EXERCISE OBJECTIVE:
Copy exactly the lines from the one containing "Given: Select the" through the last line of the records below, including both, and leave out any pictures.

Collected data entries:
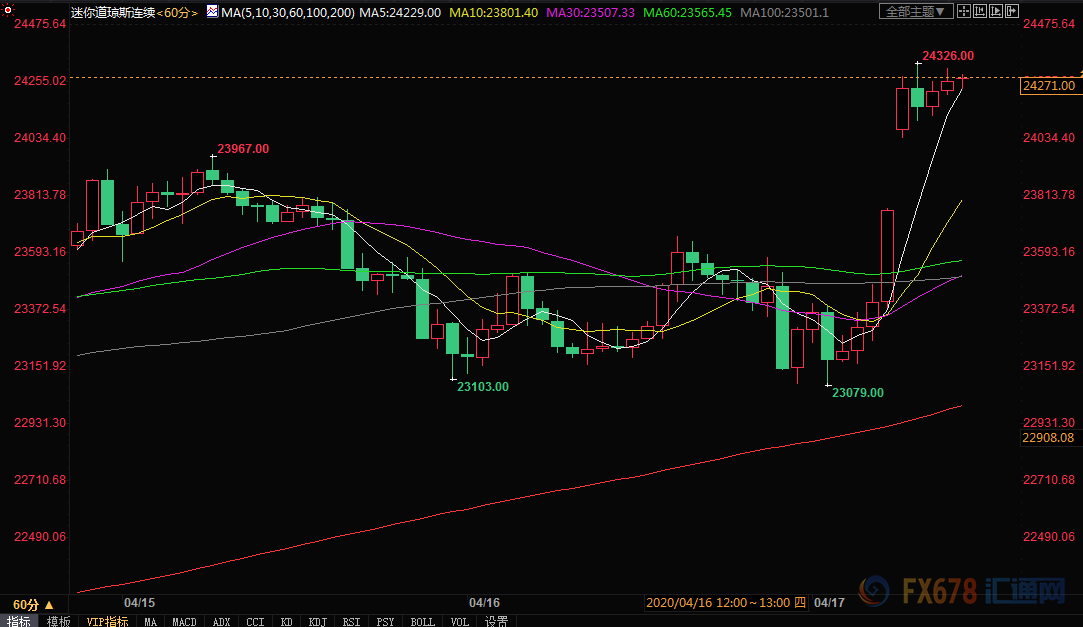Switch to the 指标 tab

[x=19, y=621]
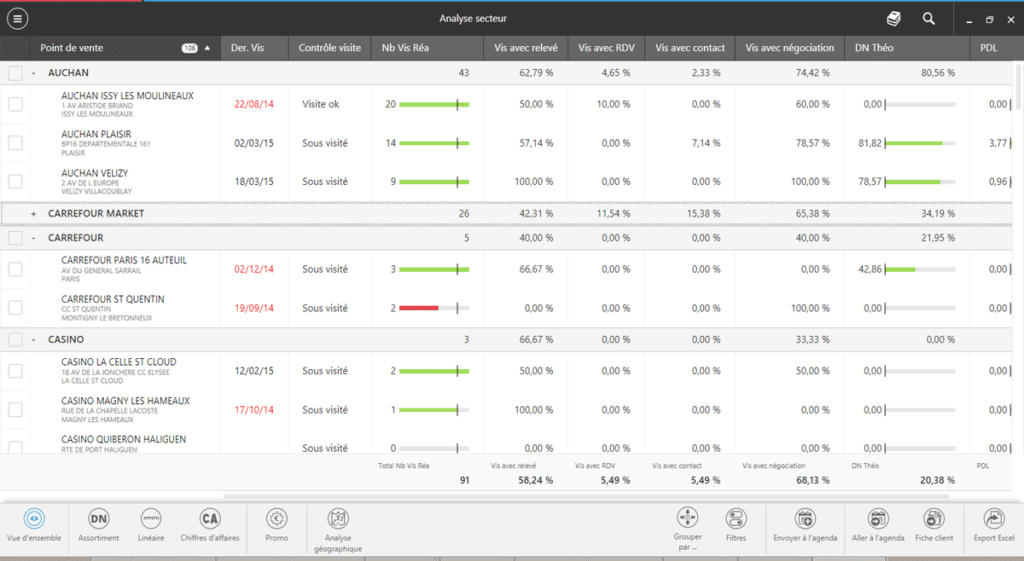This screenshot has height=561, width=1024.
Task: Collapse the AUCHAN group
Action: (34, 73)
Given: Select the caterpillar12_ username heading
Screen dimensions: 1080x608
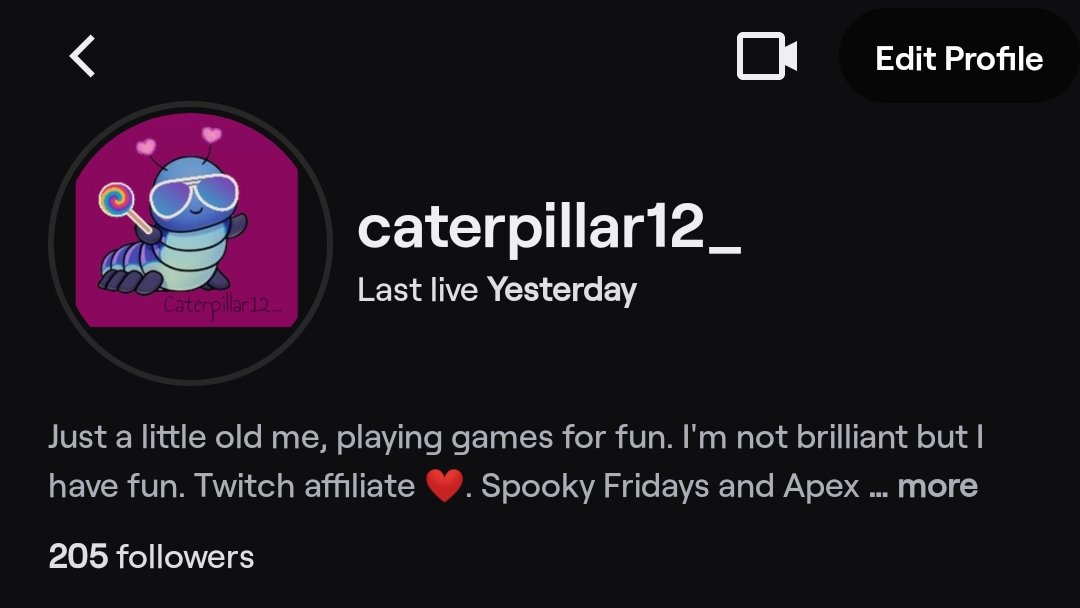Looking at the screenshot, I should [x=549, y=227].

WORKED SOLUTION:
Given: Select the caterpillar12_ username heading
Screen dimensions: 1080x608
Looking at the screenshot, I should [x=549, y=227].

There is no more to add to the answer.